Most people are aware of a stock’s price. Investors and analysts talk about a company’s price going up or down on the market in a given day. However, out of context, a stock price gives very little information about the health or value of a company. To truly understand how well a stock is doing, you need to look at a variety of factors. For that, we need some definitions.
Outstanding Shares – This refers to the total number of shares of a company held by all its investors. This number is used to calculate other key metrics like Earnings per Share and Price to Earnings ratio.
Dividends – Once a company reaches a certain level of stability and profitability, it can choose to start paying dividends. During a growth period, profits are usually reinvested in a company so it can grow more (which also benefits investors), but once growth stabilizes, a company can choose to pay dividends to shareholders.
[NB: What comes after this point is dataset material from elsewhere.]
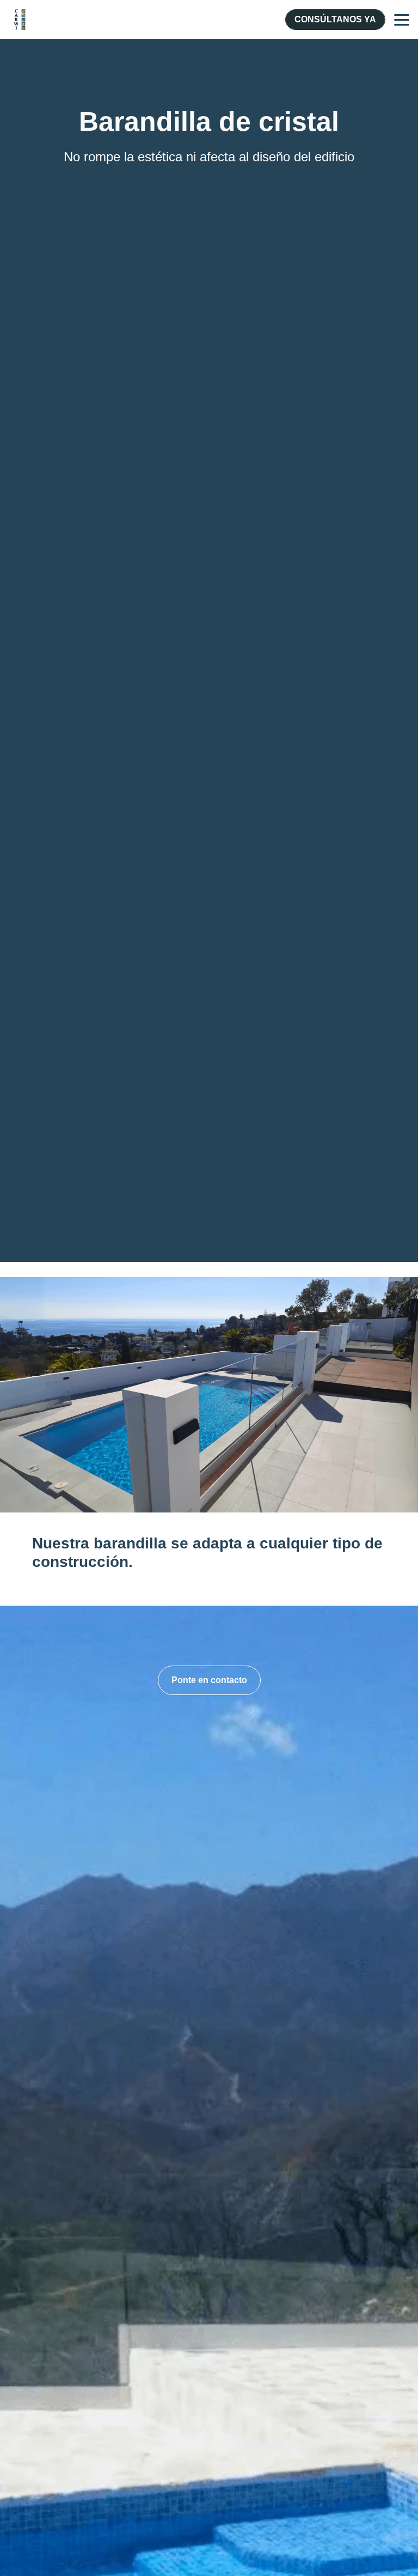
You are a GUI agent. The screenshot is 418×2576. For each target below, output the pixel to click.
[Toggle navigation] (401, 20)
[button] (209, 1680)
Shareholders can then choose to reinvest those dividends to get even more shares of stock.
Earnings Per Share – This is the amount of money that a company earns per share of stock. It’s calculated as a company’s net income minus dividends on preferred stock divided by the average outstanding shares. So, if a company makes $50m and there are 18 million shares outstanding, then one share is worth $2.78 worth of the company’s income.
Market Capitalization – Market cap is the current share price multiplied by all outstanding shares. This gives you a general idea of the size of a company. While getting the absolute value of a company is a bit more complicated than just looking at the market cap, for most basic research, comparing two company’s market cap can help you get a better sense of scale than a share price will.